Among the lines of the records, find all that carry the word "height" and copy them.

Saved entries:
* * * *

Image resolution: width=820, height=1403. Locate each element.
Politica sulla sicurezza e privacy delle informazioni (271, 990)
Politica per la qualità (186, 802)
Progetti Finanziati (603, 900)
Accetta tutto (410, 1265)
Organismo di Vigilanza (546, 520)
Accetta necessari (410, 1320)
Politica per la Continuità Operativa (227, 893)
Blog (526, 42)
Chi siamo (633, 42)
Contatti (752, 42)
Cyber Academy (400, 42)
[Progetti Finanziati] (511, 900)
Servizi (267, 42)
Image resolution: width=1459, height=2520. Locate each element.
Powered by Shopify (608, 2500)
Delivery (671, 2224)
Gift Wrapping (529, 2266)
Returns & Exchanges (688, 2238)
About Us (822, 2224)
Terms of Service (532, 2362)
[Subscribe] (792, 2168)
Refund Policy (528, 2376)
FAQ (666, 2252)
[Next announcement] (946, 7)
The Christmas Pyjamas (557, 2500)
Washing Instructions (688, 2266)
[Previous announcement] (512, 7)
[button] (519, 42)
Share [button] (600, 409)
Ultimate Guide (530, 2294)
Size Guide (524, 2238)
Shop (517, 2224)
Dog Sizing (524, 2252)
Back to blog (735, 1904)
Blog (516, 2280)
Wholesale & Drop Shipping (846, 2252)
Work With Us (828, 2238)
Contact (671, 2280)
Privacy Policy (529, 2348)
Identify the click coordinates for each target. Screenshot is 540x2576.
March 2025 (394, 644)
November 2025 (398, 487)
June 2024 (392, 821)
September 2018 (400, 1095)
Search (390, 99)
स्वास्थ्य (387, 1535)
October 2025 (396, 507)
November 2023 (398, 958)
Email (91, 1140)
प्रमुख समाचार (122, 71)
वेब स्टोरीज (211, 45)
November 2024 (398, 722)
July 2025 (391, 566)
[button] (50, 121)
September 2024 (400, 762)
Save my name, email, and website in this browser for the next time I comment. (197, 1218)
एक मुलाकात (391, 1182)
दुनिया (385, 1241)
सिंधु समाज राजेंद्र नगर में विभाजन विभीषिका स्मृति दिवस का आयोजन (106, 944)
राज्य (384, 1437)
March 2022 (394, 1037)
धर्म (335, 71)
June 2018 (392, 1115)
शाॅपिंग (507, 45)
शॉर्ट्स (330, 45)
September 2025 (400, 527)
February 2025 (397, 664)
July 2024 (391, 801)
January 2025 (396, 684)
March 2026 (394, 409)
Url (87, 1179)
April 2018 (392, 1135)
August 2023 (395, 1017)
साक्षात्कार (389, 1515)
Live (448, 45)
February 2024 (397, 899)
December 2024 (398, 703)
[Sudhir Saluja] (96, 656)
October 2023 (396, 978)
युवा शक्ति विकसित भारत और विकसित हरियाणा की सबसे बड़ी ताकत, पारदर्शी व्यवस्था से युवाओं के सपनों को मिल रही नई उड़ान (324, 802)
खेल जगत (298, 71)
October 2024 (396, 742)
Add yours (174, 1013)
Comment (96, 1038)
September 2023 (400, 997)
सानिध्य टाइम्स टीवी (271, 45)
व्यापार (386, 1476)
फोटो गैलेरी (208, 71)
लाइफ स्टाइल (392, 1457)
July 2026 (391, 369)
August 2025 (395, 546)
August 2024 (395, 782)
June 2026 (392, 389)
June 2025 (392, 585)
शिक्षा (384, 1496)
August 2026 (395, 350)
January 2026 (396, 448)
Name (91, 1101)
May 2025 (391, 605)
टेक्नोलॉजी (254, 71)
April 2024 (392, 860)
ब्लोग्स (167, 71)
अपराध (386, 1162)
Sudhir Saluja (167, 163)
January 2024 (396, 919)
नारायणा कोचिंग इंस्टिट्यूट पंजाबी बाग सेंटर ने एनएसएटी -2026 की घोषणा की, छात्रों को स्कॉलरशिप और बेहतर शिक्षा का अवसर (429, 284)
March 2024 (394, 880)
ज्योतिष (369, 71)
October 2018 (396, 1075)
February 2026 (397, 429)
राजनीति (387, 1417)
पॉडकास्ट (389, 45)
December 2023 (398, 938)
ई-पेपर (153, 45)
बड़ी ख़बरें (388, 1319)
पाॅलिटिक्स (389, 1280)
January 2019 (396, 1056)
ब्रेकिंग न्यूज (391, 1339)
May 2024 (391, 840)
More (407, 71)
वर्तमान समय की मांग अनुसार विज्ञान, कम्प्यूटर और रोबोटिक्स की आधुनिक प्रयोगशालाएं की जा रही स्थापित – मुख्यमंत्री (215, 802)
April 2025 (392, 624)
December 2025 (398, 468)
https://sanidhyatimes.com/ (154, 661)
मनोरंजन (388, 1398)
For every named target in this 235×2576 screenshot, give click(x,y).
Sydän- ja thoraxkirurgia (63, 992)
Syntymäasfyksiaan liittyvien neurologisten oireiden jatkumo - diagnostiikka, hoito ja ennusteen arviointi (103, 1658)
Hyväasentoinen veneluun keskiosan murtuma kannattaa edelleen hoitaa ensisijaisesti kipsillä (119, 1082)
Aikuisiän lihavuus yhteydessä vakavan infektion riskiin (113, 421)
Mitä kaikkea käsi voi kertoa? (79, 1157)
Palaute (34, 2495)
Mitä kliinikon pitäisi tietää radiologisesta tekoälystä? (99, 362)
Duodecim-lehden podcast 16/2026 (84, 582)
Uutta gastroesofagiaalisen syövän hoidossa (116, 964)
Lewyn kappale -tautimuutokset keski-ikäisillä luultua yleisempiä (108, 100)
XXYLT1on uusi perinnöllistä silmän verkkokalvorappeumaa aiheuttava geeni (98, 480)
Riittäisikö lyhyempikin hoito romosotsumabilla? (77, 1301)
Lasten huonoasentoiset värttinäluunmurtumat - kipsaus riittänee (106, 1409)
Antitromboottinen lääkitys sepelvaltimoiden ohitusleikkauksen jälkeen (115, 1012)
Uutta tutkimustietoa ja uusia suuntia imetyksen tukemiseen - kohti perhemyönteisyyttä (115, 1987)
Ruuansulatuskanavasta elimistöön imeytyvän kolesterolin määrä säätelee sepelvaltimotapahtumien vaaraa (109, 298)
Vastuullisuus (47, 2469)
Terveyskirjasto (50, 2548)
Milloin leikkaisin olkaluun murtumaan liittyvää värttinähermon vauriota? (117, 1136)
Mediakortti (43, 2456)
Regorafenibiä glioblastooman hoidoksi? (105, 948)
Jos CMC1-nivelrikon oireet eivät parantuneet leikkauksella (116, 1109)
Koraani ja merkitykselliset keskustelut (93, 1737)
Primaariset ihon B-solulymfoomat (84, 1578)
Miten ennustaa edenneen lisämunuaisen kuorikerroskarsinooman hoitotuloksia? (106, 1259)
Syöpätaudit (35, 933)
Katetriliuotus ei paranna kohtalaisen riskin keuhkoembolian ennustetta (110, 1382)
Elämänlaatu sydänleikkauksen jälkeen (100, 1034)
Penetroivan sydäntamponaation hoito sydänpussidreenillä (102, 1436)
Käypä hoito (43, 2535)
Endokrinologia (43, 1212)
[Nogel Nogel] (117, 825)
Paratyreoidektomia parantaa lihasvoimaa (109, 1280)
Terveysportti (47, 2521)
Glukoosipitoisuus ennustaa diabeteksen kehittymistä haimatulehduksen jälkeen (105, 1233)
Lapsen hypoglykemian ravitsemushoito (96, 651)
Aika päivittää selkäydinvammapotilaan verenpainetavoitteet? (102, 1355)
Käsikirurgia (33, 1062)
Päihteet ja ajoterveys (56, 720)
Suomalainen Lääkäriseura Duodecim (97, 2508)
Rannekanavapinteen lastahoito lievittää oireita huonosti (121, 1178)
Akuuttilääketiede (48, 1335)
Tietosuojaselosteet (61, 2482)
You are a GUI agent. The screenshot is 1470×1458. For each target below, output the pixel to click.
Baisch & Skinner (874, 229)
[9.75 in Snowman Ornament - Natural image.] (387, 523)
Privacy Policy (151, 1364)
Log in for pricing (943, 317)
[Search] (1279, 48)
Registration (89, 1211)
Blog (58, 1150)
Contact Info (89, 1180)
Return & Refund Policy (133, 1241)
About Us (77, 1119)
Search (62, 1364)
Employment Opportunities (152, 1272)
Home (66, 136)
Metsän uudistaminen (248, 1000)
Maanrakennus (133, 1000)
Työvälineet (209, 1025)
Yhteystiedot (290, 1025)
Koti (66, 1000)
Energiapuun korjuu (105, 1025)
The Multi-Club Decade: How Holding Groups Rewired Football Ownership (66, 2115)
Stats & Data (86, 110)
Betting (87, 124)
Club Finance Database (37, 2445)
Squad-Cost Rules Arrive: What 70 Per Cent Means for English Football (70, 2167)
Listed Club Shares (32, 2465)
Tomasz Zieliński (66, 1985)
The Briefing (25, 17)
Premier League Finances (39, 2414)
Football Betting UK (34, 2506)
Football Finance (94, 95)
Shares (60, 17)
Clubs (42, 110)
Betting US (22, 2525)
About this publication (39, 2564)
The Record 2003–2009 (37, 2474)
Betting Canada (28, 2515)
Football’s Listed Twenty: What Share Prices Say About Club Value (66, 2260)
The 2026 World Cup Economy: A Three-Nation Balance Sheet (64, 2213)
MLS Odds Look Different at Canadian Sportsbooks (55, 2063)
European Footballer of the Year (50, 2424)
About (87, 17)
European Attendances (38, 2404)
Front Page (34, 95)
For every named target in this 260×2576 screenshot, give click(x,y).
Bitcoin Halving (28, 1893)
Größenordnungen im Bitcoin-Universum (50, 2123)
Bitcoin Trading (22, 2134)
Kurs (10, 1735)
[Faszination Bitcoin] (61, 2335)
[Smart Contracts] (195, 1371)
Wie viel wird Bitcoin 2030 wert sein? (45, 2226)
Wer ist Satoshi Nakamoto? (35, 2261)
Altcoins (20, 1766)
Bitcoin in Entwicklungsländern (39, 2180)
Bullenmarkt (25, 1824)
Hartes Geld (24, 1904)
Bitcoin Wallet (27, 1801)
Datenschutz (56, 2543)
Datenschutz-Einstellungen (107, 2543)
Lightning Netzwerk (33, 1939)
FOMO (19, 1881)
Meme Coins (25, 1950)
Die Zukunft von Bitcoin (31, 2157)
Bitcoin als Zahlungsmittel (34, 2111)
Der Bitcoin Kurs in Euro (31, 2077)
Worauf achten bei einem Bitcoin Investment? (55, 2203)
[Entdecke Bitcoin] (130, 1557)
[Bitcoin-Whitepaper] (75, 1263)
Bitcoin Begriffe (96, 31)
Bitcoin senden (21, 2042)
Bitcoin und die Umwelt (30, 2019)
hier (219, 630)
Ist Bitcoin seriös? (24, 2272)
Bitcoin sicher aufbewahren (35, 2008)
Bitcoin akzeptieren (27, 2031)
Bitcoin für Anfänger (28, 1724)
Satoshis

* * * *

YOUR SOLUTION:
Image resolution: width=820, height=1403. Locate each element.
Image resolution: width=1459, height=2520. Locate each element.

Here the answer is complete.